[Source data]
--- START ---

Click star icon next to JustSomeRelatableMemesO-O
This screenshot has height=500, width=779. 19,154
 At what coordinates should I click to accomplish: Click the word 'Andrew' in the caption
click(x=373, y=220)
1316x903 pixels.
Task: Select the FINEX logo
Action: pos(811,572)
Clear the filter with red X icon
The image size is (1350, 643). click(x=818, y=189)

--- END ---
--- START ---

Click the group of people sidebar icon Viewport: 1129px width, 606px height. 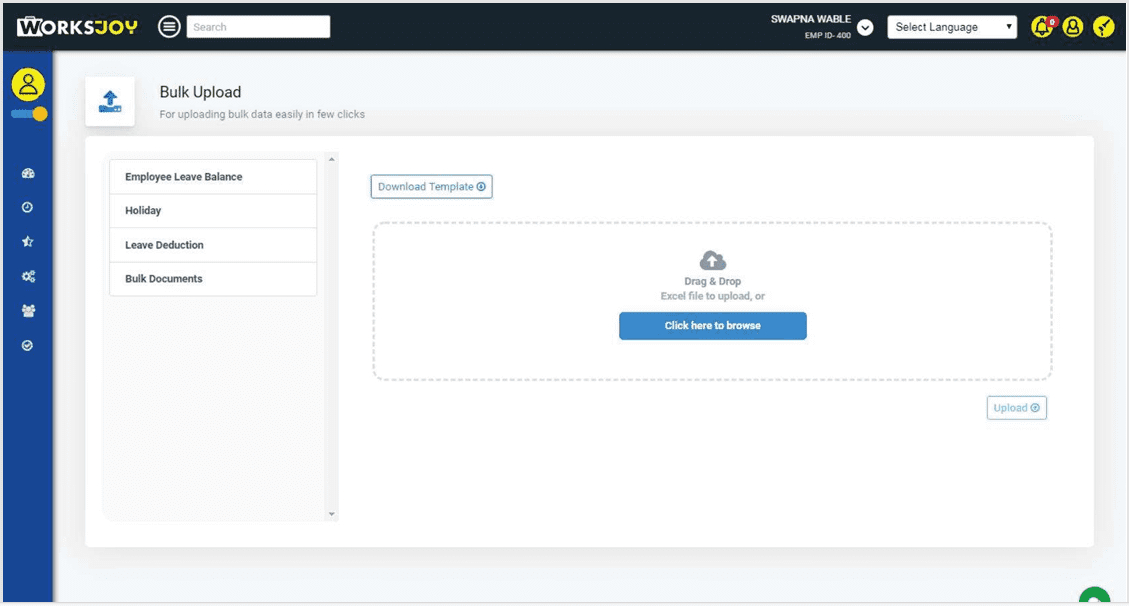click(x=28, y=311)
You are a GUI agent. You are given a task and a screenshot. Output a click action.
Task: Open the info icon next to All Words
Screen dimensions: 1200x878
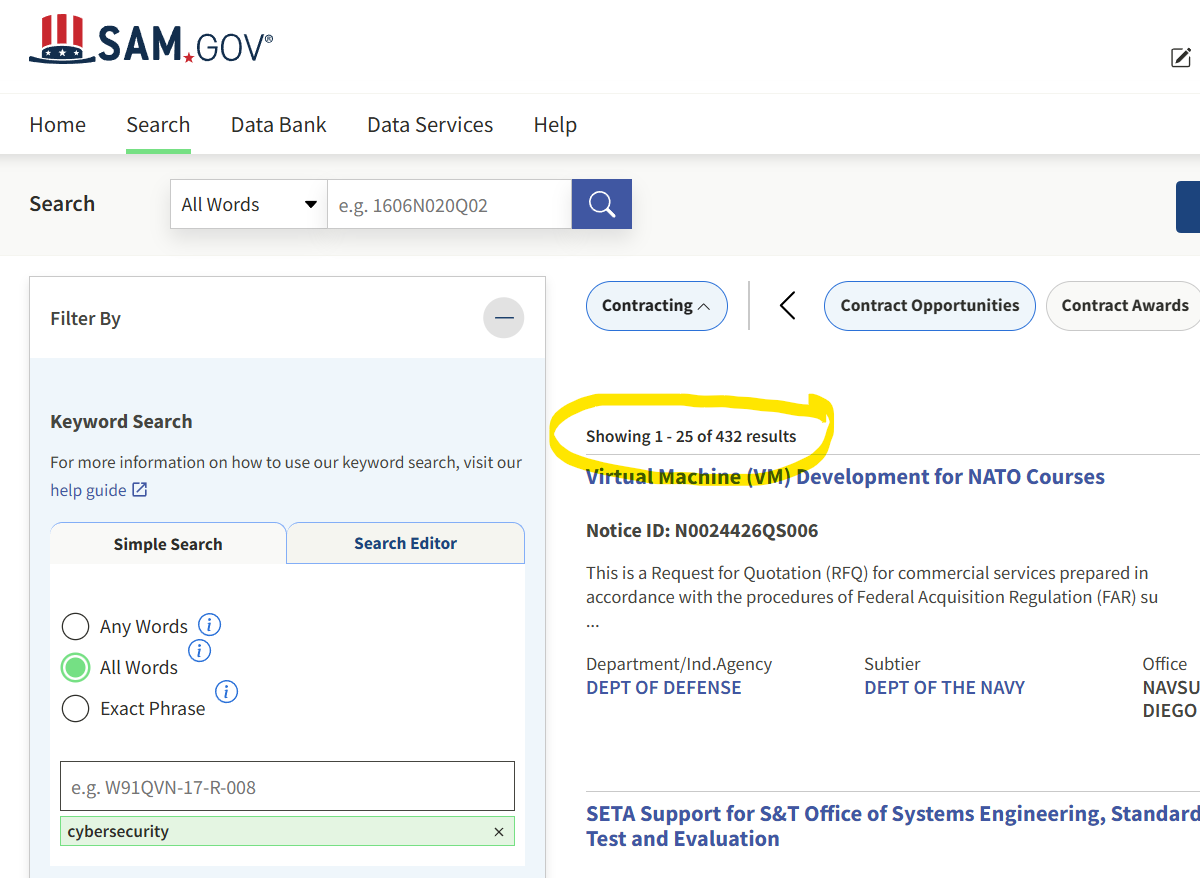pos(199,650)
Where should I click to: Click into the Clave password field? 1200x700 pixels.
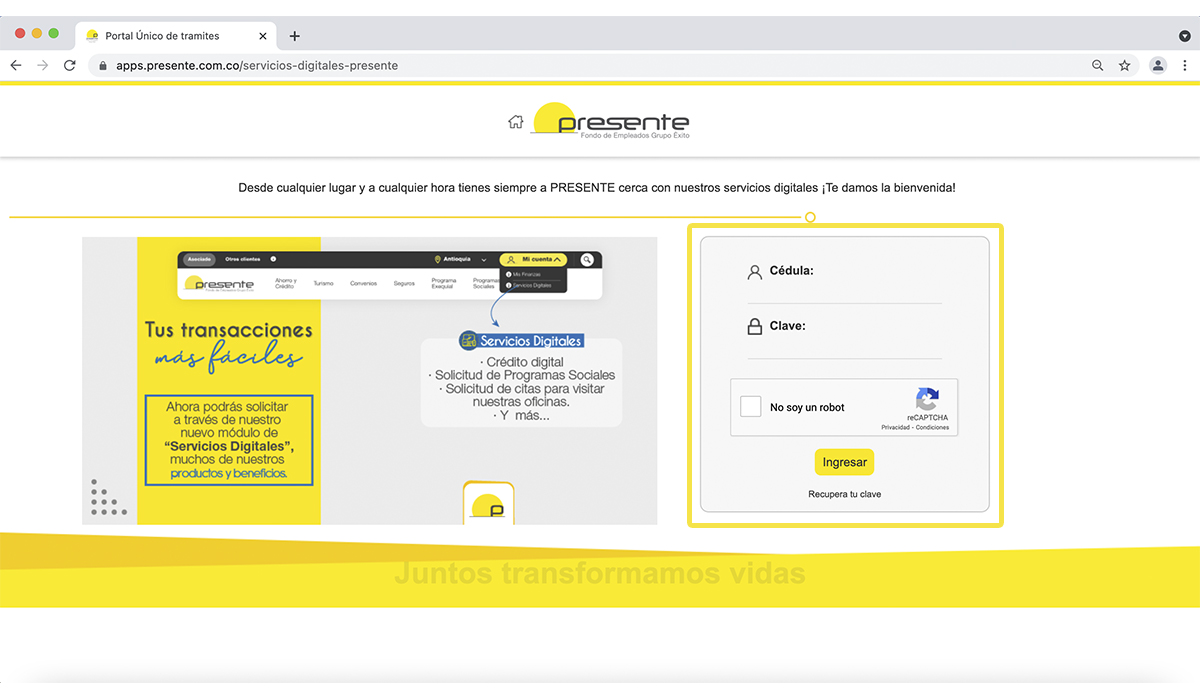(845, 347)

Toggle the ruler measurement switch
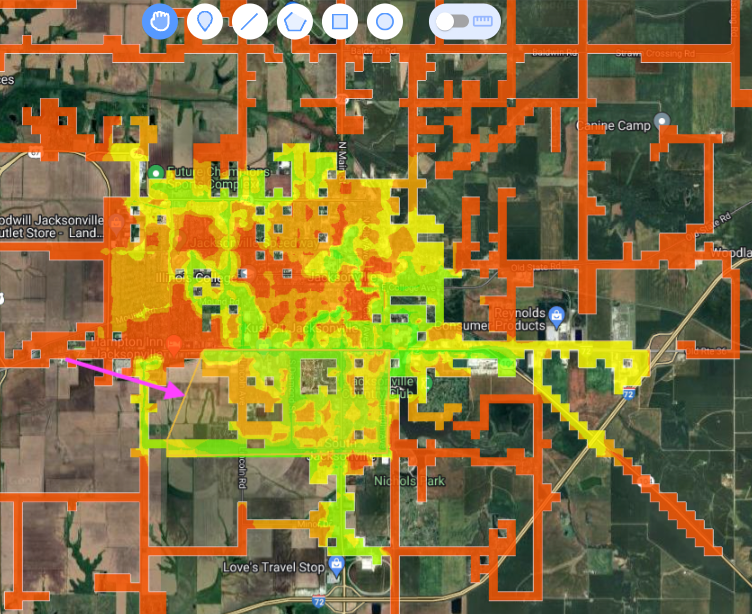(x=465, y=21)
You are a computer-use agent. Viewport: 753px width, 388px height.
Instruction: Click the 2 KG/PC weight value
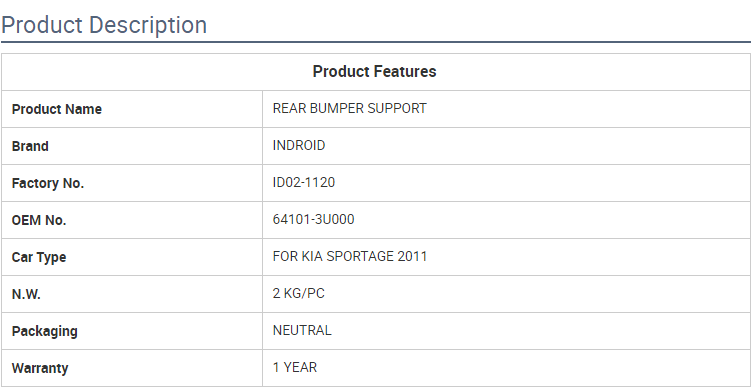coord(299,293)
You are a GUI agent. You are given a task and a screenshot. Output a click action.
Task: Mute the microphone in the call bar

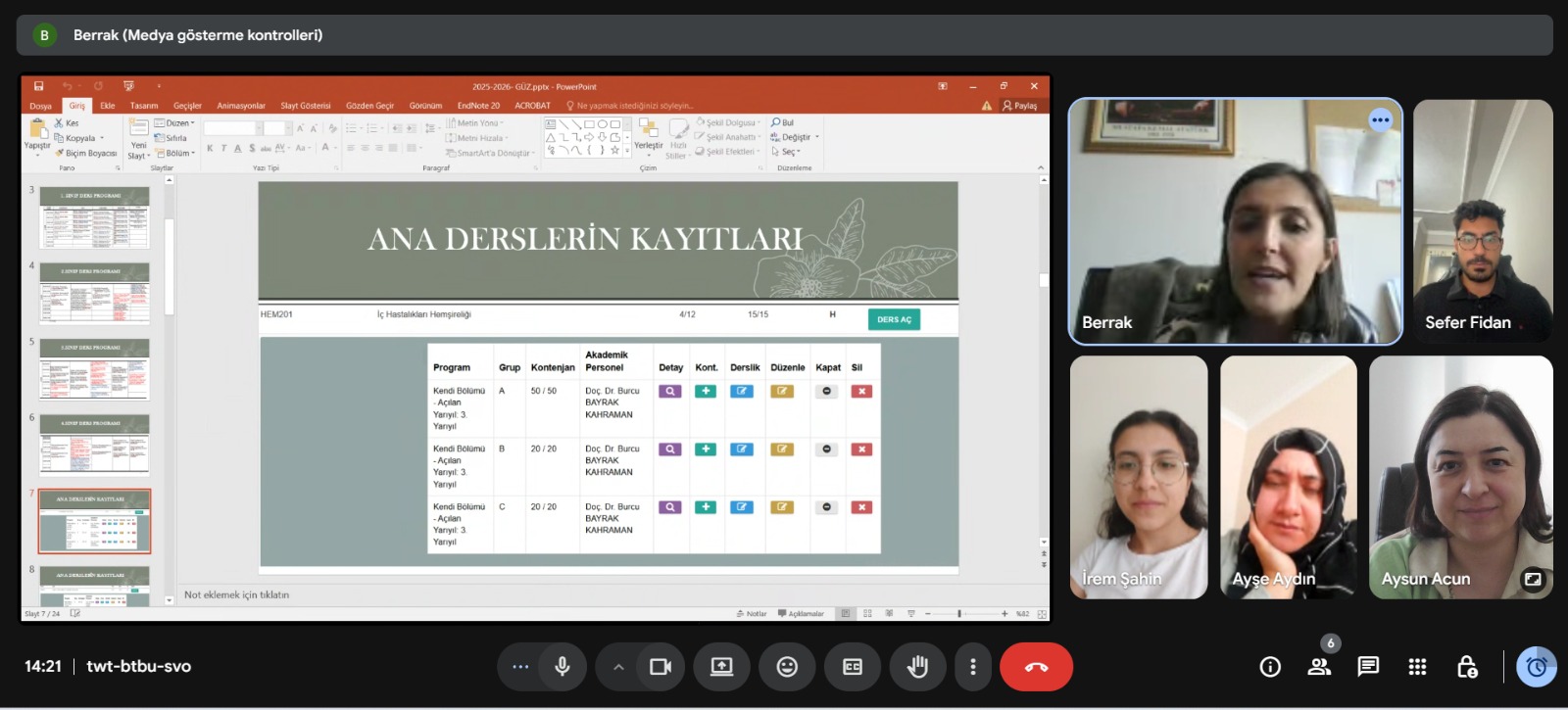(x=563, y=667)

--- END ---
--- START ---

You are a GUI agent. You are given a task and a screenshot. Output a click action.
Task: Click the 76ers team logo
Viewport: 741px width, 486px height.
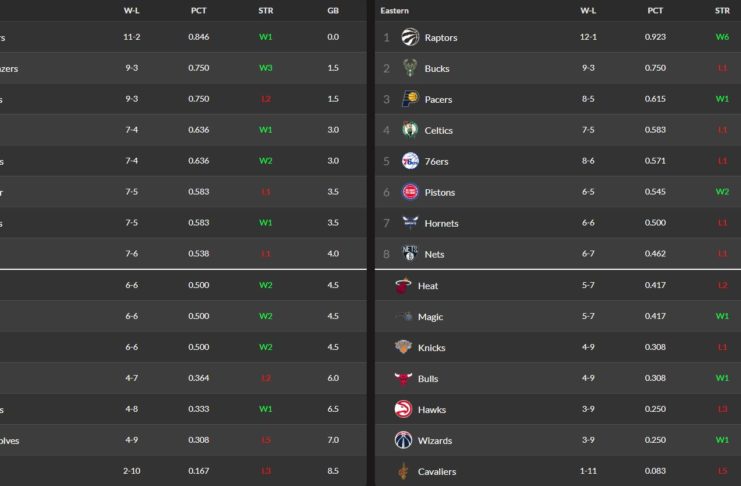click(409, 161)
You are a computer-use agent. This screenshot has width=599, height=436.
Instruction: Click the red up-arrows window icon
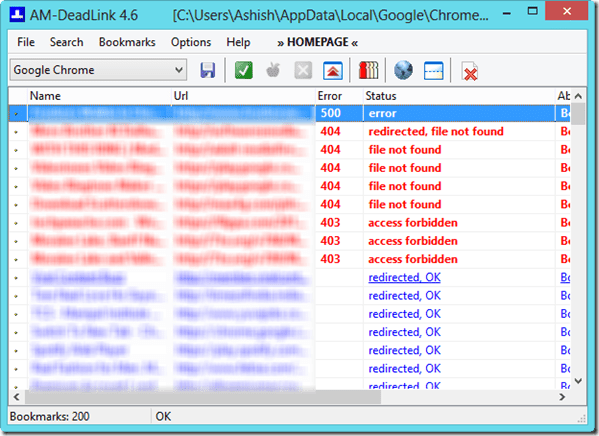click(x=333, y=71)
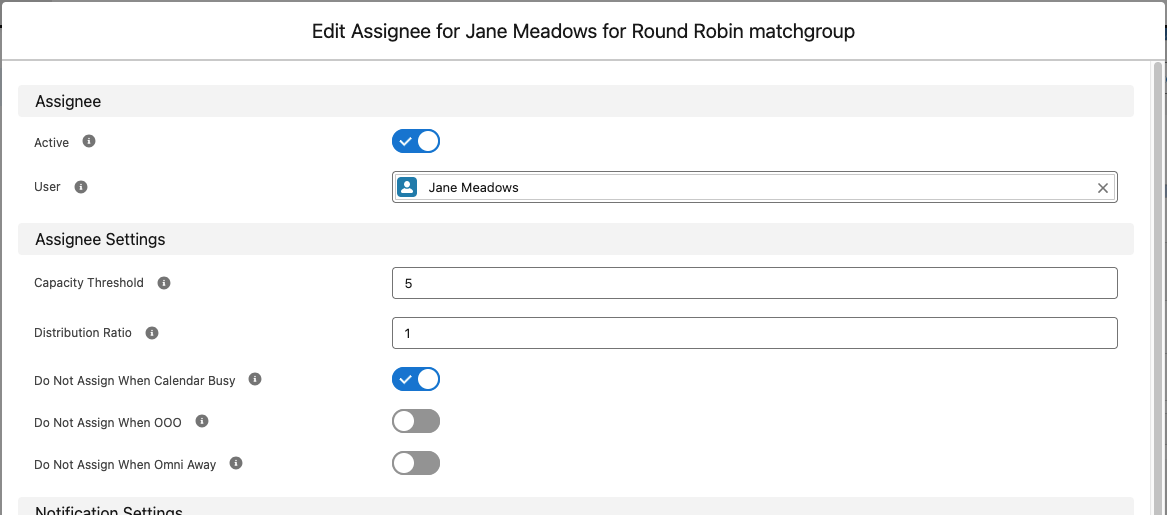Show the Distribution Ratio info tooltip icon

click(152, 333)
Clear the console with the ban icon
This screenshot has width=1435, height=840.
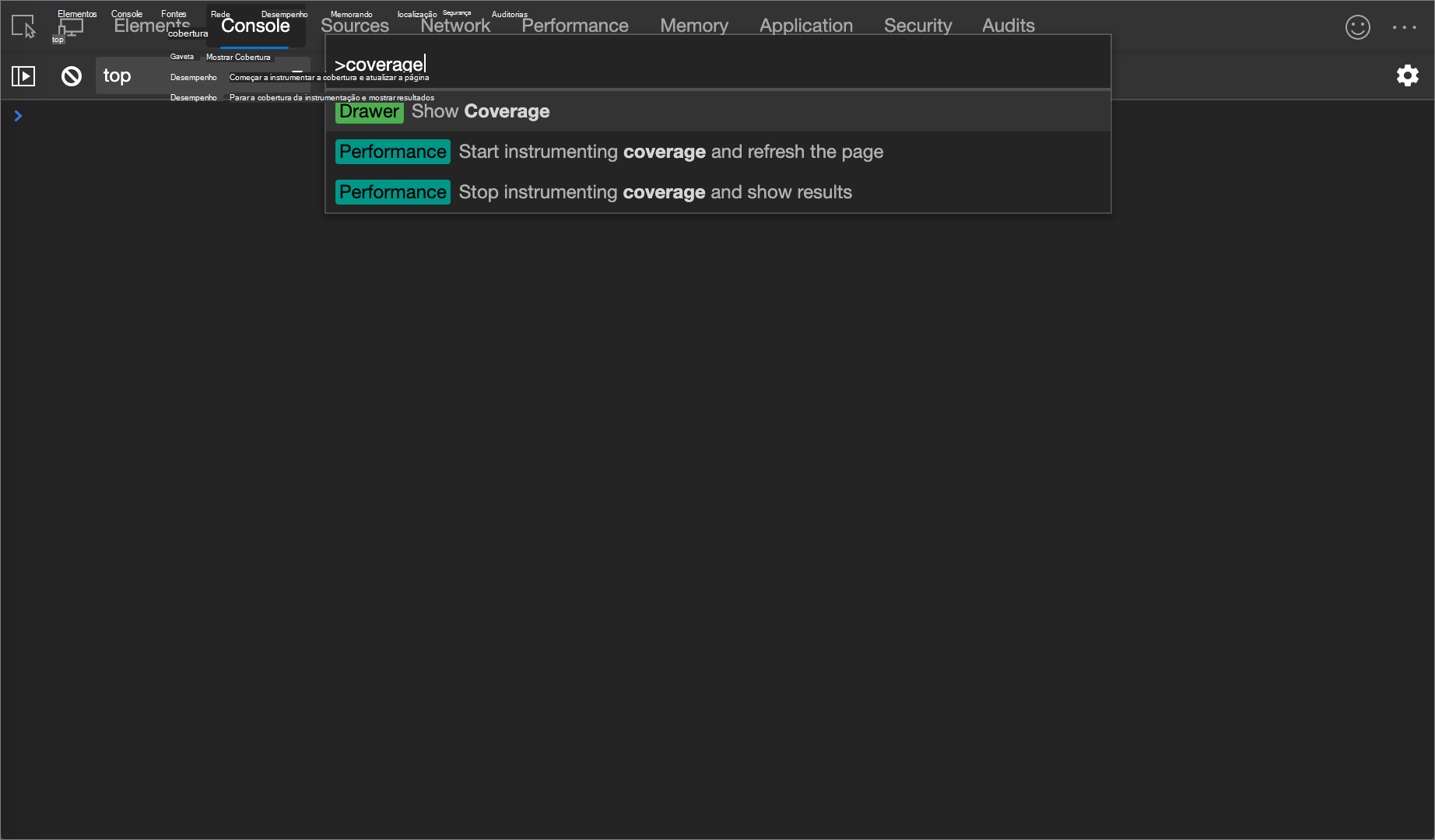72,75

--- END ---

__Exercise goal__: Among the records above, determine how many lines contain "computer", then report the number only.

__Answer space__: 2